Our family has been producing Maple Syrup for over 20 years. Britney's dad, Fred, began it as a hobby. Starting out with a few buckets and a turkey cooker, we have grown over the years to an evaporator pan and a pipeline to gather sap water. (We still use buckets too). Maple Season quickly became a family tradition. Each February we get ready sharing & laughing about past years memories and start making new ones.

We are honored to have received 1st place for our Maple Sugar at the 2015 NAMSC and score a perfect score on our syrup. An international competition, when you enjoy Family Roots Farm Maple Sugar, you are enjoying the best in the World!

How do we do it? 

There are a few things you need to get started producing maple syrup - hard work, patience & a sense of humor. Maple syrup production is very labor intensive.

Tapping the trees: As temperatures begin to warm in February each year we start tapping the Maple trees. A small hole is drilled into a tree and a tap is inserted. 


Collection of the sap water: Each tap will have a drop line that goes into a bucket or a pipeline. The pipeline feeds into one large tank to make collection easier. Buckets require at least daily dumping – during prime season we like to dump twice a day. 


Boiling: Now it is time to take the sap water gathered and boil it. The boiling process removes the water and what you are left with is syrup. It takes approximately 50 gallons of sap water to produce 1 gallon of syrup. That’s a lot of sap water & a lot of boiling! 
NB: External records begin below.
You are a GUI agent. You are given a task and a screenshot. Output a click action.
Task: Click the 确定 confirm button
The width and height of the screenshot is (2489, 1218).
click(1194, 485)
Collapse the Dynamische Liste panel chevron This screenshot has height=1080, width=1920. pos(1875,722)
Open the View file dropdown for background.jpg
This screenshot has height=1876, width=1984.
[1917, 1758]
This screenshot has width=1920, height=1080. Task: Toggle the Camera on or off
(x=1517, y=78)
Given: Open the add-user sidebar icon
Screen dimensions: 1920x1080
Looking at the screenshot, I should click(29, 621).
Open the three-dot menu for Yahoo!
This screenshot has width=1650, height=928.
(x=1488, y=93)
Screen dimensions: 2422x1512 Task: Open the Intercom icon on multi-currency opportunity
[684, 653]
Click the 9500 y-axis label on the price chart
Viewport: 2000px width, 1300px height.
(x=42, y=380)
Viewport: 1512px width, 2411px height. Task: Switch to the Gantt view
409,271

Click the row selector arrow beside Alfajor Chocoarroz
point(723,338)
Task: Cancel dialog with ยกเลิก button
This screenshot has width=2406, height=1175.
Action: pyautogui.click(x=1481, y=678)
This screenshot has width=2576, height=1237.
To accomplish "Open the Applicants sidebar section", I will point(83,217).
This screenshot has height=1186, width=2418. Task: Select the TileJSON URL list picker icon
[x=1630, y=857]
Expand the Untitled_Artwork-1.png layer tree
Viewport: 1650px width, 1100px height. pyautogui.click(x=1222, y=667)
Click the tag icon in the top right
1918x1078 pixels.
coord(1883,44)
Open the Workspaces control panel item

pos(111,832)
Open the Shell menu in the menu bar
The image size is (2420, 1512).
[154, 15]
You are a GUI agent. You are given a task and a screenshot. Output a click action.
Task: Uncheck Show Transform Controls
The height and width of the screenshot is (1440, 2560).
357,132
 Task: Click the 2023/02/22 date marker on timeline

Finishing: After the syrup reaches 7 degrees above boiling point for that day, we run in through a filter. We still use a traditional wool filter rather than a press. Once filtered it is ready to bottle and ready for pancakes!  

To make other Maple Syrup products such as Sugar & Cream, it’s all about the temperature. We raise our Maple Syrup to a higher temperature and begin stirring. New for 2015 we purchased a machine to help us stir!